## Texte cité
·····

L'héritage avec @extend

Pour inaugurer cette seconde partie consacrée à des sujets un peu plus avancés concernant Sass, j’ai décidé de vous parler de la directive @extend. L’héritage n’est pas une notion complexe en soit, mais je n’ai pas souhaité vous en parler avant car on l’utilise assez peu, et que son utilisation est de plus en plus déconseillée. Cependant, je m’en voudrait de ne pas l’évoquer pour autant. On va donc voir en quoi cela consiste, et on verra ensuite pourquoi il est recommandé de s’en passer.

Il est où le grisbi ?

·····

## Consigne 1
Répondez aux questions suivantes à partir du texte sur l'héritage avec @extend.
(a) Quelle directive de Sass l'auteur a-t-il choisi de présenter ?
(b) Quelle partie ce sujet inaugure-t-il ?
(c) Pour quelles raisons l'auteur n'en avait-il pas parlé auparavant ?
## Consigne 2
Poursuivez le texte sur l'héritage avec @extend à partir de sa dernière ligne, « Il est où le grisbi ? ».

## Données affichées

·····

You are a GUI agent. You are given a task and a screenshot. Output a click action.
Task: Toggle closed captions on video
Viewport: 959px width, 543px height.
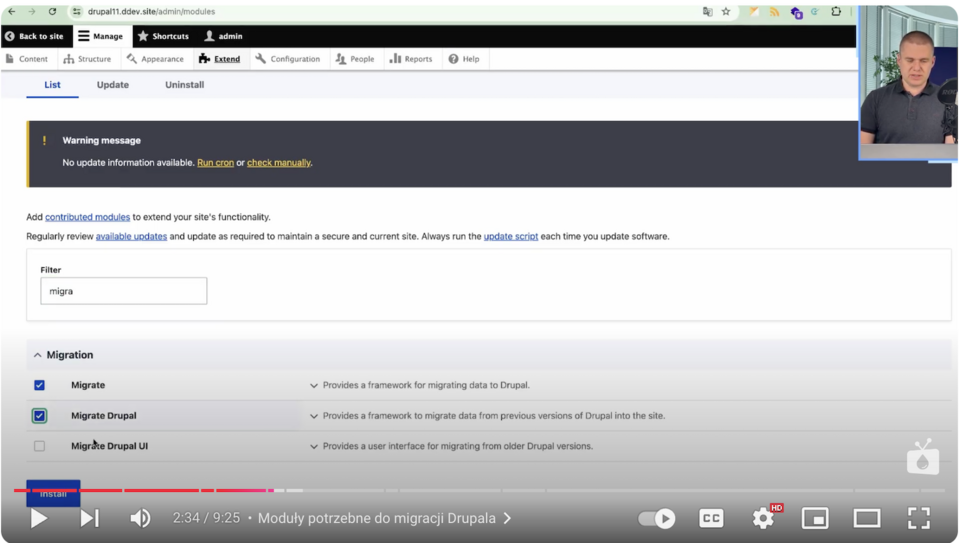[711, 518]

·····

## Résultat 1
(a) L'auteur a choisi de présenter la directive @extend.
(b) Ce sujet inaugure la seconde partie, consacrée à des sujets un peu plus avancés concernant Sass.
(c) L'auteur n'en avait pas parlé avant parce qu'on l'utilise assez peu et que son utilisation est de plus en plus déconseillée.

## Résultat 2
Rassurez-vous, votre grande-tante est encore en vie ! Ici, ce sont des sélecteurs qui héritent. L’héritage est la possibilité pour un élément d’hériter des propriétés d’un autre élément. Prenons par exemple les cartes de notre page Web (représentant un produit, une étape de production ou un avis de client). Elles ont toutes des propriétés en commun, regroupées dans la classe .card, mais ont aussi un certain nombre de propriétés différentes, qui sont réparties entre les classes .product, .step et .client. On peut dire que, conceptuellement, une élément .product, .step ou .client hérite des propriétés de la classe .card.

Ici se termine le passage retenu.